Comparaison : CCN restauration rapide vs Code du travail général
Pour vous aider à y voir clair, voici un tableau comparatif des points où la convention collective est plus favorable que le droit commun.
| Point | Code du travail | CCN Restauration rapide (IDCC 1501) |
|---|---|---|
| Période d’essai max (employé) | 2 mois (sauf accord) | 1 mois + renouvellement possible = 2 mois |
| Maintien de salaire maladie | 90% pendant 30 jours après 1 an d’ancienneté, avec carence de 3 jours | 90% pendant 30 jours, puis 70% 30 jours, avec carence de 7 jours (globalement plus couvrant) |
| Prime annuelle | Non obligatoire | 2% du salaire annuel après 1 an d’ancienneté |
| Indemnité de blanchissage | Non prévue (sauf usage) | Obligatoire si tenue fournie et lavée par le salarié |
| Congés pour événements familiaux | Généralement 4 jours pour mariage, 2 pour naissance | 5 jours mariage, 3 jours naissance, 5 jours décès conjoint/enfant |
Ce tableau montre que la convention collective nationale offre souvent des avantages supplémentaires. Les employeurs doivent donc vérifier qu’ils appliquent bien les clauses conventionnelles, sous peine de sanctions.

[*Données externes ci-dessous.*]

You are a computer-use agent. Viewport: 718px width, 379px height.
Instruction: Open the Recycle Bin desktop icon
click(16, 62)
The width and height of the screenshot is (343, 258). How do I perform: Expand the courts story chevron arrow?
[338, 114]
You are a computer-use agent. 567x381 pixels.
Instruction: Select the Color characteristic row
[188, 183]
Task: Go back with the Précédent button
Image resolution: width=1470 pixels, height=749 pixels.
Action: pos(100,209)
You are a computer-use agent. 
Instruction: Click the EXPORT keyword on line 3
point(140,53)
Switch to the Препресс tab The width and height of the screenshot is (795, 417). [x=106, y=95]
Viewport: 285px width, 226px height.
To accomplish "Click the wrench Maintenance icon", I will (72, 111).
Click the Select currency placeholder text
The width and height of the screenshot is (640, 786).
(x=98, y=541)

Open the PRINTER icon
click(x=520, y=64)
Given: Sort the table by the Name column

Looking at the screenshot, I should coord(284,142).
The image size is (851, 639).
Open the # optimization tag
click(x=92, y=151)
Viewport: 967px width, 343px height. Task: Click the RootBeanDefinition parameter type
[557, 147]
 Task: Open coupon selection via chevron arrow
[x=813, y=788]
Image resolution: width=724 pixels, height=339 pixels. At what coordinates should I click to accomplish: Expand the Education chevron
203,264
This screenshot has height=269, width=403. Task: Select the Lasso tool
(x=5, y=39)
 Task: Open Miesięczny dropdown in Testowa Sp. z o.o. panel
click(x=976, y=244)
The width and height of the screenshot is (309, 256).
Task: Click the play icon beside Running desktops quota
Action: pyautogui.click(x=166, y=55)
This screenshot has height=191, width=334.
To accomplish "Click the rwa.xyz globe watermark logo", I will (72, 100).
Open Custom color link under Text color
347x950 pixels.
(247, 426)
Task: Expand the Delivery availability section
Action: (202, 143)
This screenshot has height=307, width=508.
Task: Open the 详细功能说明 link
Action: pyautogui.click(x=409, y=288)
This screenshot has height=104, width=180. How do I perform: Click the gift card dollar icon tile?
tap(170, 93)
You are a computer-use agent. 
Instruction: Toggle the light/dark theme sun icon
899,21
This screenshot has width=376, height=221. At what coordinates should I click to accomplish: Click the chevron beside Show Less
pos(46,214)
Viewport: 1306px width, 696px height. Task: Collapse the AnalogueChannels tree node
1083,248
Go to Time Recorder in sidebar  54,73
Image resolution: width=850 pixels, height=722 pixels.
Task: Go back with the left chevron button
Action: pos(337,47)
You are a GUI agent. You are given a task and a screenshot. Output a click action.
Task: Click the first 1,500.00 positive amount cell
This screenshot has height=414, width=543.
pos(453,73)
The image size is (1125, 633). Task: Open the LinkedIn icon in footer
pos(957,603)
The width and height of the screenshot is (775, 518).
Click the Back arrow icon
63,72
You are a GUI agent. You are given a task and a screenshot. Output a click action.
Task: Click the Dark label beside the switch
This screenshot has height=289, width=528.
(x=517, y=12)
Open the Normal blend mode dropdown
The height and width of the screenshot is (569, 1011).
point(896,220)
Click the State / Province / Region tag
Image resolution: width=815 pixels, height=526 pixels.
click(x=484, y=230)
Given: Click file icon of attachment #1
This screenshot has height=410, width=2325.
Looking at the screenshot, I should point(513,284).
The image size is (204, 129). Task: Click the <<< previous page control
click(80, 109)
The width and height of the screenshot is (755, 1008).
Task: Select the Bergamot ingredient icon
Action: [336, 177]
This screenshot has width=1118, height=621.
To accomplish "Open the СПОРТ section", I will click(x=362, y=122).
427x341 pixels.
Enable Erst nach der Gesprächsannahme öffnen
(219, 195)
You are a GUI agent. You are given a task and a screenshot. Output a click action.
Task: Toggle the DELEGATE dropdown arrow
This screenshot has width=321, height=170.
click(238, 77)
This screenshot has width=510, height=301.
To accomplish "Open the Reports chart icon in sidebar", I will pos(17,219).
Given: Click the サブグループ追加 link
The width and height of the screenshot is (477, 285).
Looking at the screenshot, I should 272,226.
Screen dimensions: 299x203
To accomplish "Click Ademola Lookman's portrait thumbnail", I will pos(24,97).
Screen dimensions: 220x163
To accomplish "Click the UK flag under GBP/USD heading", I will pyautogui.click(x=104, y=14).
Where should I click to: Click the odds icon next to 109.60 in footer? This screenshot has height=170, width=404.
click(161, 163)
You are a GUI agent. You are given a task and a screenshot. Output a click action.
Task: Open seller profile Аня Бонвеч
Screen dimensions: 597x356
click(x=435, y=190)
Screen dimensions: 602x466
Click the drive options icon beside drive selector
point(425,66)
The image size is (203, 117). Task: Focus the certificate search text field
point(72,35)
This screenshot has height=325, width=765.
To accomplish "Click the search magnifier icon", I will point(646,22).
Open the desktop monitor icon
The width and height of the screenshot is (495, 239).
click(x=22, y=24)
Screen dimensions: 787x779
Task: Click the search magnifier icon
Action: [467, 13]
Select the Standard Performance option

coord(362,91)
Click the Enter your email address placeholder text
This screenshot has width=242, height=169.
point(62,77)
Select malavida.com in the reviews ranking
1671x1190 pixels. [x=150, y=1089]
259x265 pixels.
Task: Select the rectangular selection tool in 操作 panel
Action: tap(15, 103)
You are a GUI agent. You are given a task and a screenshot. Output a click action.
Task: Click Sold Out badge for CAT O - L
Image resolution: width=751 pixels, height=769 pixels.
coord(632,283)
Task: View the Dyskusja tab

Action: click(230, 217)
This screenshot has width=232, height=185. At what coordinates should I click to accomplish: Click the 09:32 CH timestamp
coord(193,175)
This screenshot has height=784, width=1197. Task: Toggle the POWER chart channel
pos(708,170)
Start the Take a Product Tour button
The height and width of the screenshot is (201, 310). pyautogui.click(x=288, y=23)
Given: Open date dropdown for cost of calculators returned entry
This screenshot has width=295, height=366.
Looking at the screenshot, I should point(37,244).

Checklist employeur : conformité et bonnes pratiques
Vous êtes employeur dans la restauration rapide ? Voici les points clés pour être en règle. Pas de panique, c’est faisable.
Mentions obligatoires sur la fiche de paie (IDCC, code NAF, etc.)
Sur chaque bulletin, vous devez faire apparaître :
- L’intitulé de la convention collective nationale (restauration rapide) et l’IDCC 1501.
- Le code NAF (56.10C le plus souvent).
- La grille de salaire appliquée (niveau/coefficient).
- Les primes versées (panier, blanchissage, ancienneté) avec leur montant et leur base légale.
- Les heures supplémentaires et leurs majorations.
Oublier l’une de ces mentions peut entraîner une amende (5e classe pour les manquements réitérés). En 2026, l’inspection du travail est particulièrement vigilante sur les conditions de travail et les temps de pause. Assurez-vous aussi que les mentions sur le contrat de travail reprennent la durée minimale de temps partiel et les modalités de coupure.
Affichage obligatoire et vérification du code APE (56.10C)
Dans vos locaux, affichez : les horaires de travail, les consignes de sécurité, l’adresse de l’inspection du travail, et les textes de la CCN (ou un résumé). Vérifiez votre code APE sur l’avis INSEE – s’il ne correspond pas à votre activité principale, vous risquez d’appliquer la mauvaise convention. Exemple : un restaurant avec service à table relève de l’hôtellerie-restauration (IDCC 1979). En cas de doute, demandez un rescrit à la Direccte. Il est aussi prudent de tenir à jour le registre unique du personnel et les plannings pour prouver le respect des règles de coupure et de temps de pause. Rappelez-vous : la convention collective restauration rapide est souvent plus favorable que le code du travail (ex. : maintien de salaire maladie, primes). Ne passez pas à côté. Pour les salariés, n’hésitez pas à vérifier vos droits via les syndicats ou votre représentant.